◆ WHAT IS BEING ASKED ◆
Please rewrite the material below as a numbered list, one line per item, with blank lines dropped. Leave the pictures out of your answer.

◆ RECORD EXTRACTS ◆
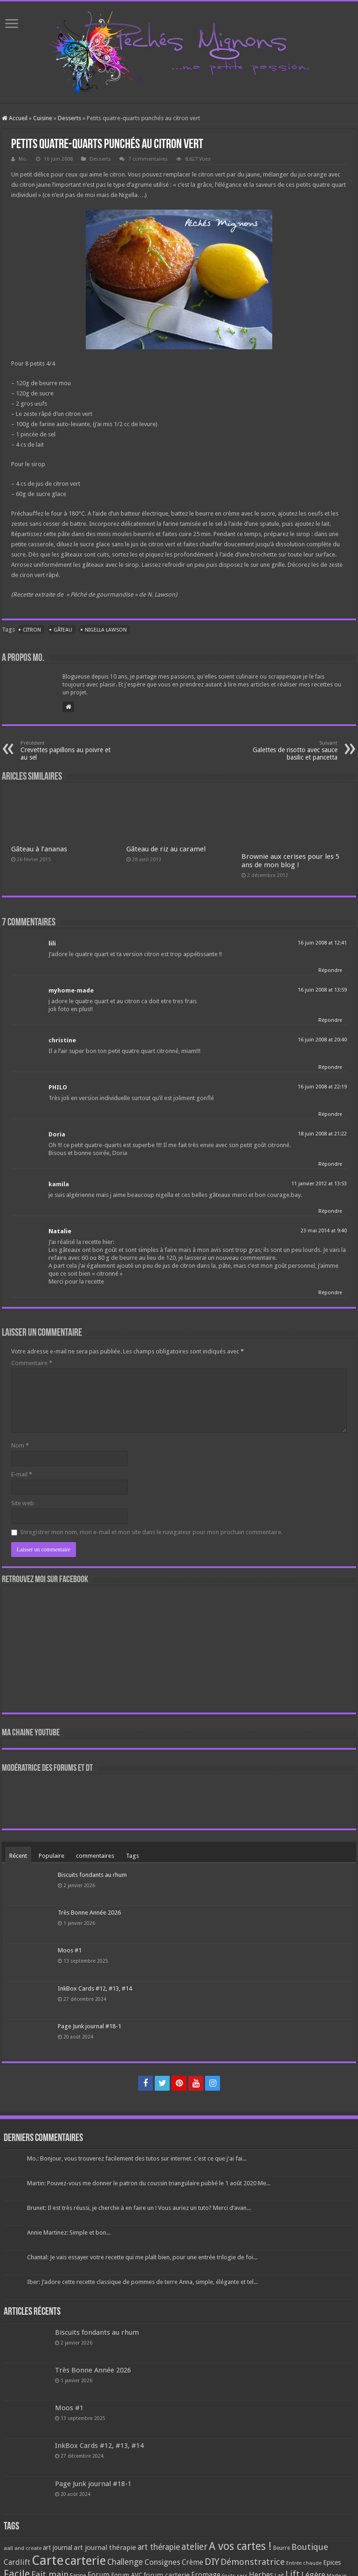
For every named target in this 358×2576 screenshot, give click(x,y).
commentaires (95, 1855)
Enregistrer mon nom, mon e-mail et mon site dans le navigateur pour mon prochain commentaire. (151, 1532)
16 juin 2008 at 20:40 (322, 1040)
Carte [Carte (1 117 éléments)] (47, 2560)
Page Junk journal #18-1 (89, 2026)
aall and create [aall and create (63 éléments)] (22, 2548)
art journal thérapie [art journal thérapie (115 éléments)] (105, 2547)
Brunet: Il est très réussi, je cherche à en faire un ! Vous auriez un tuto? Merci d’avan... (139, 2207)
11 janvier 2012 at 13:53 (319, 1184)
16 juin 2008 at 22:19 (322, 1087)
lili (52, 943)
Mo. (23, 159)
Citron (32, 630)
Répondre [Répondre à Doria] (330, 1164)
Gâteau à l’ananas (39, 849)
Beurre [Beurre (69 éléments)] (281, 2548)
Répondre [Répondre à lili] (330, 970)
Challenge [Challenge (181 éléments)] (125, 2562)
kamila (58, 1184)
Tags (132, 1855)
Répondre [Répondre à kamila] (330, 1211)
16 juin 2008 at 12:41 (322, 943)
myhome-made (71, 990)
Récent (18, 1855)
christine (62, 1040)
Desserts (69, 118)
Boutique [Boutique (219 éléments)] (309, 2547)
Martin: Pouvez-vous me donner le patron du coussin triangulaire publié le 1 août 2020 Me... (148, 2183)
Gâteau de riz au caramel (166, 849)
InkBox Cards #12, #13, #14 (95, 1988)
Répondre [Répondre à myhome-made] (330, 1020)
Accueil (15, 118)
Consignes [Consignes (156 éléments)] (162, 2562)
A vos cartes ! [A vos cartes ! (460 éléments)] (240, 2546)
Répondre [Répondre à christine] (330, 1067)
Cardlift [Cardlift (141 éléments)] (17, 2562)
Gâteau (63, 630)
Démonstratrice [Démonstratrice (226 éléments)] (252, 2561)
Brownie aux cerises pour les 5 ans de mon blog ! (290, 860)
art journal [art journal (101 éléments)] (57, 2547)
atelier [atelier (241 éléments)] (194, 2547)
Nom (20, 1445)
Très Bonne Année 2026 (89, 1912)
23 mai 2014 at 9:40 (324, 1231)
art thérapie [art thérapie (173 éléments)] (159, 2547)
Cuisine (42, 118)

◆ THE REPLY ◆
1. For every named target in this 358×2576 screenshot, give click(x,y).
2. commentaires (95, 1855)
3. Enregistrer mon nom, mon e-mail et mon site dans le navigateur pour mon prochain commentaire. (151, 1532)
4. 16 juin 2008 at 20:40 (322, 1040)
5. Carte [Carte (1 117 éléments)] (47, 2560)
6. Page Junk journal #18-1 (89, 2026)
7. aall and create [aall and create (63 éléments)] (22, 2548)
8. art journal thérapie [art journal thérapie (115 éléments)] (105, 2547)
9. Brunet: Il est très réussi, je cherche à en faire un ! Vous auriez un tuto? Merci d’avan... (139, 2207)
10. 11 janvier 2012 at 13:53 (319, 1184)
11. 16 juin 2008 at 22:19 (322, 1087)
12. lili (52, 943)
13. Mo. (23, 159)
14. Citron (32, 630)
15. Répondre [Répondre à Doria] (330, 1164)
16. Gâteau à l’ananas (39, 849)
17. Beurre [Beurre (69 éléments)] (281, 2548)
18. Répondre [Répondre à lili] (330, 970)
19. Challenge [Challenge (181 éléments)] (125, 2562)
20. kamila (58, 1184)
21. Tags (132, 1855)
22. Répondre [Répondre à kamila] (330, 1211)
23. 16 juin 2008 at 12:41 (322, 943)
24. myhome-made (71, 990)
25. Récent (18, 1855)
26. christine (62, 1040)
27. Desserts (69, 118)
28. Boutique [Boutique (219 éléments)] (309, 2547)
29. Martin: Pouvez-vous me donner le patron du coussin triangulaire publié le 1 août 2020 Me... (148, 2183)
30. Gâteau de riz au caramel (166, 849)
31. InkBox Cards #12, #13, #14 (95, 1988)
32. Répondre [Répondre à myhome-made] (330, 1020)
33. Accueil (15, 118)
34. Consignes [Consignes (156 éléments)] (162, 2562)
35. A vos cartes ! [A vos cartes ! (460 éléments)] (240, 2546)
36. Répondre [Répondre à christine] (330, 1067)
37. Cardlift [Cardlift (141 éléments)] (17, 2562)
38. Gâteau (63, 630)
39. Démonstratrice [Démonstratrice (226 éléments)] (252, 2561)
40. Brownie aux cerises pour les 5 ans de mon blog ! (290, 860)
41. art journal [art journal (101 éléments)] (57, 2547)
42. atelier [atelier (241 éléments)] (194, 2547)
43. Nom (20, 1445)
44. Très Bonne Année 2026 (89, 1912)
45. 23 mai 2014 at 9:40 (324, 1231)
46. art thérapie [art thérapie (173 éléments)] (159, 2547)
47. Cuisine (42, 118)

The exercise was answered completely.